▸ **MATERIAL PROVIDED**

------

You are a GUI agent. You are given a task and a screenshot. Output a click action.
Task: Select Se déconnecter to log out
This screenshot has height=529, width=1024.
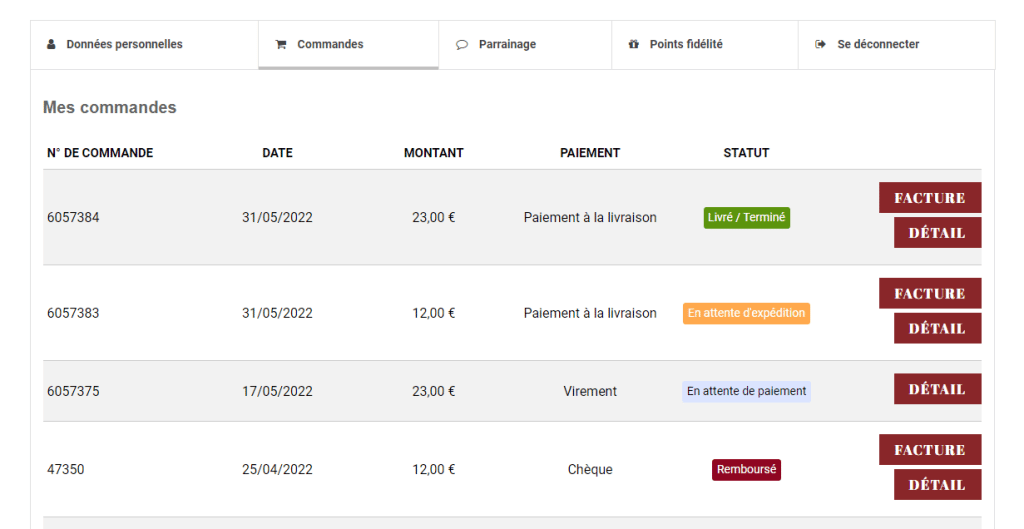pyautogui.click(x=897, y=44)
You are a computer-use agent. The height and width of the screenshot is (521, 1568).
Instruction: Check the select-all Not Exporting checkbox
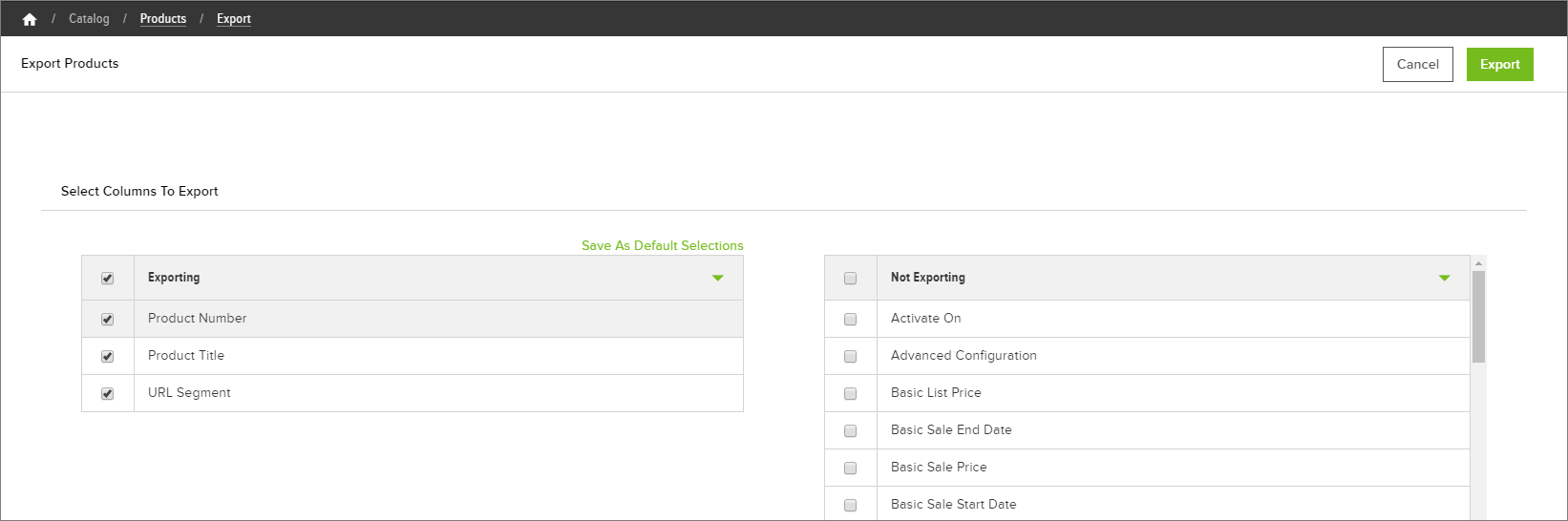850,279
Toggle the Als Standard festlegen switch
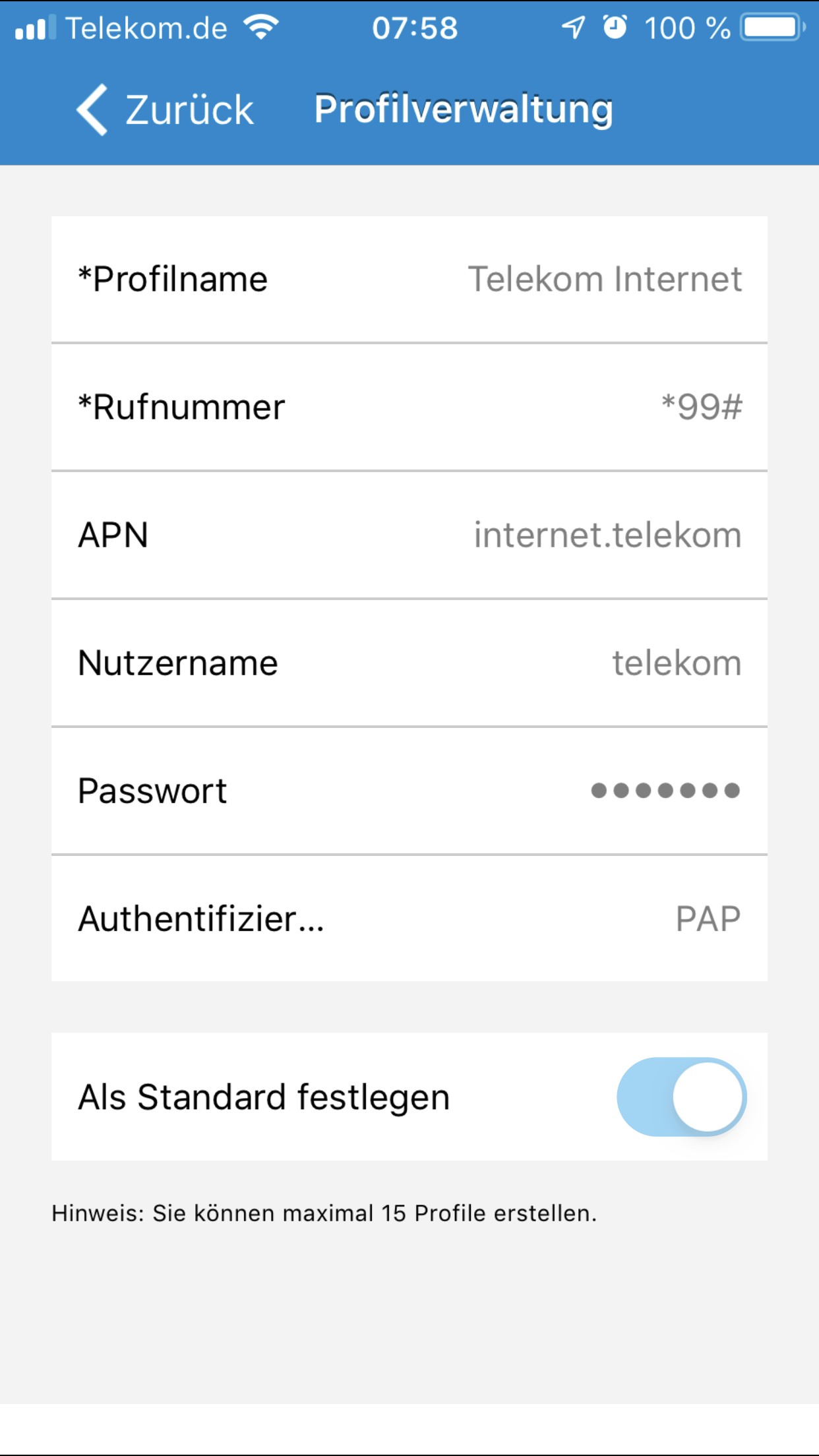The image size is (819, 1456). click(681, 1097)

------

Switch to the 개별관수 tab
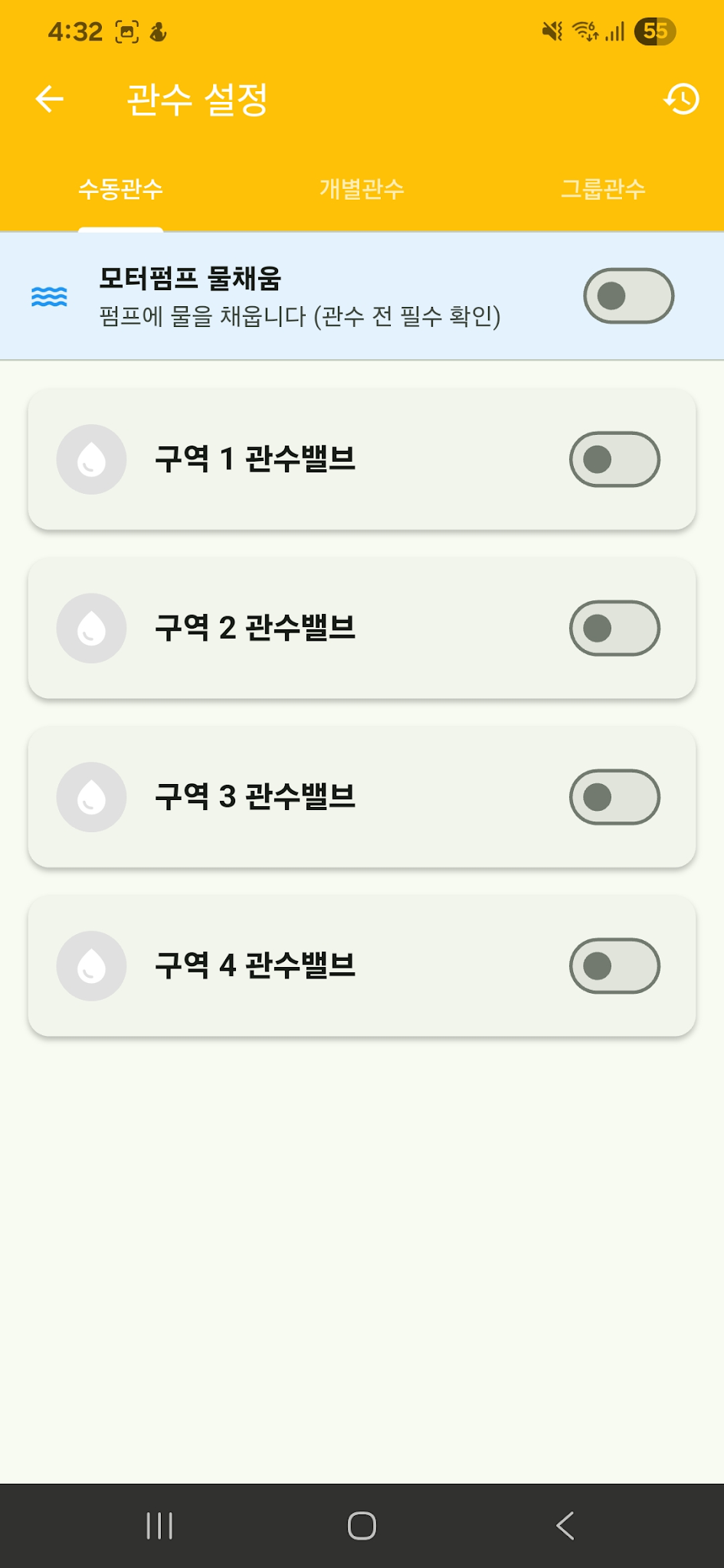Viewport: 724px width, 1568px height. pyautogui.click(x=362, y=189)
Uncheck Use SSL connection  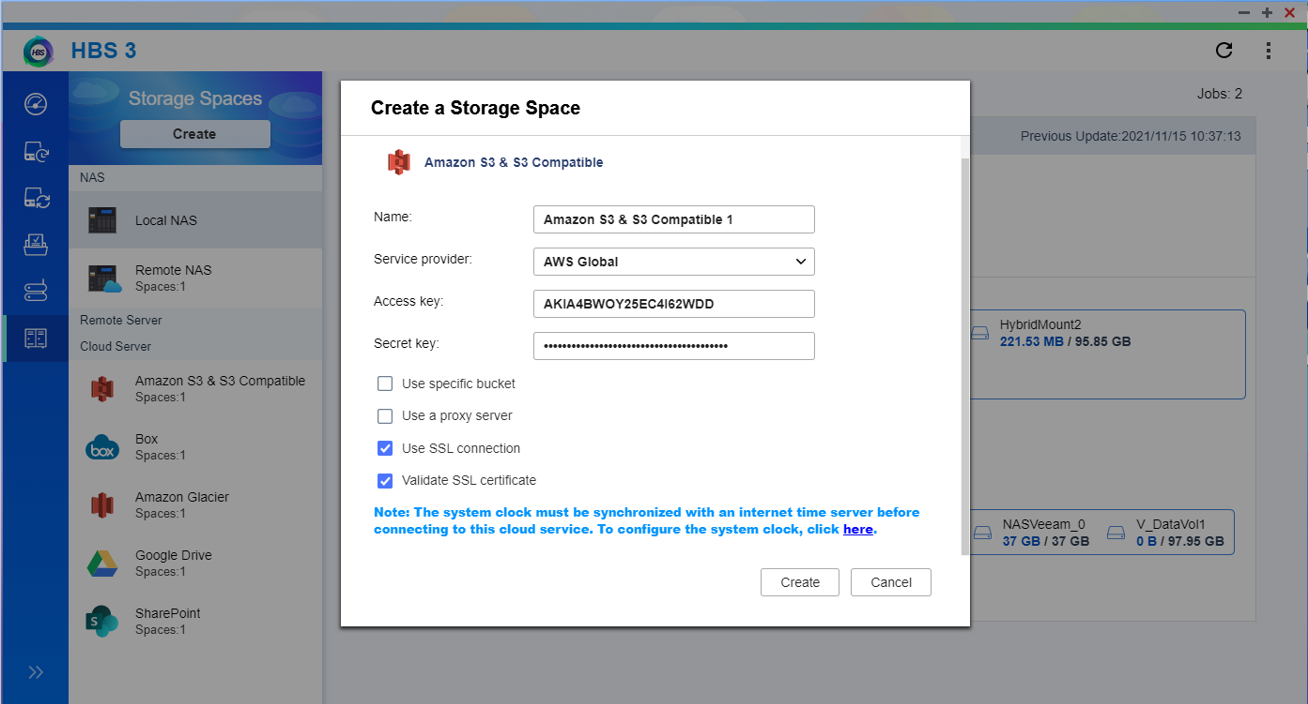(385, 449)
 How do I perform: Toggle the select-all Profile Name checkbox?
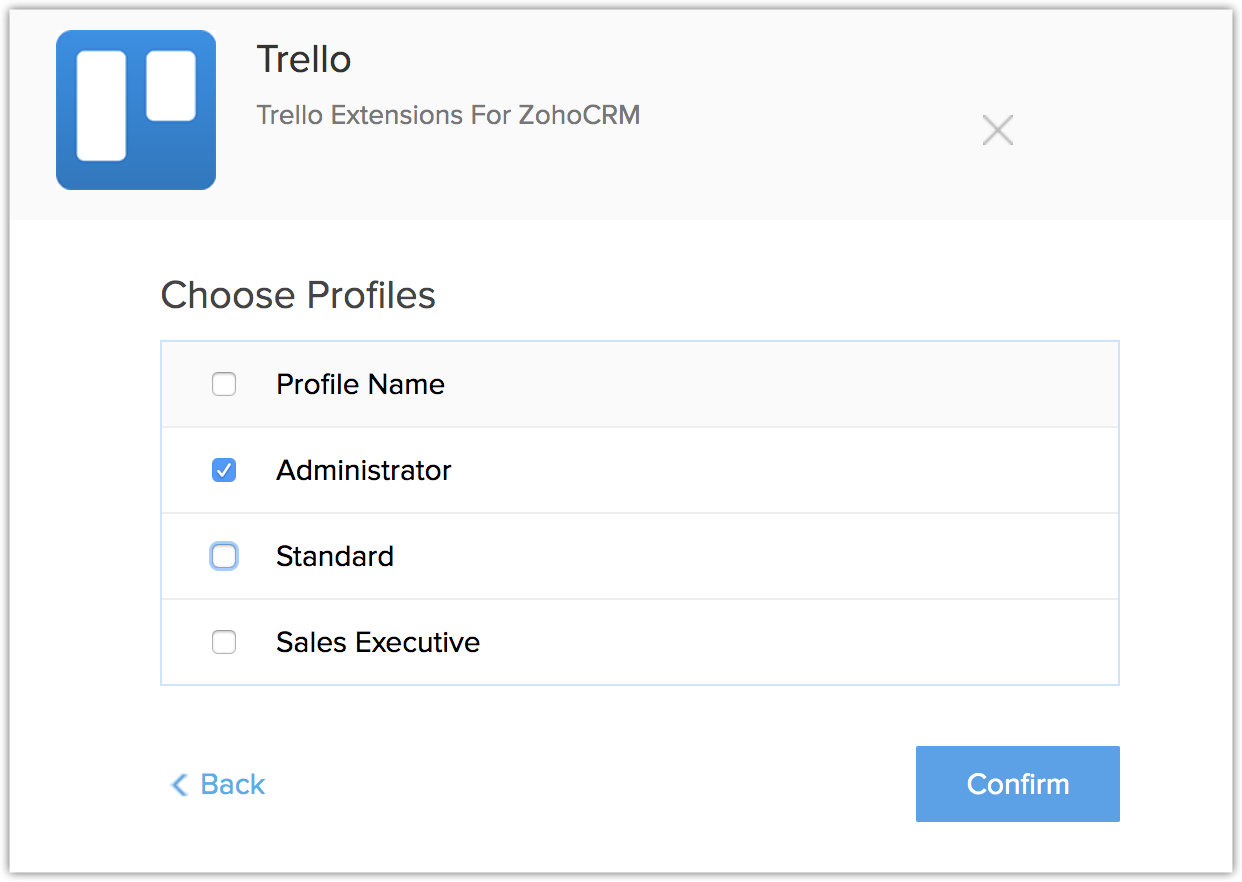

------

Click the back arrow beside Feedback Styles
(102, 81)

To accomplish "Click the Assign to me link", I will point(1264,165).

------

▸ **WORK TO COMPLETE**
The answer must be all the lines above that hold the word "agent".

▸ **ANSWER TO THE EXERCISE**
You are a GUI agent. You are given a task and a screenshot. Output a click action.
You are a computer-use agent. The height and width of the screenshot is (521, 1568).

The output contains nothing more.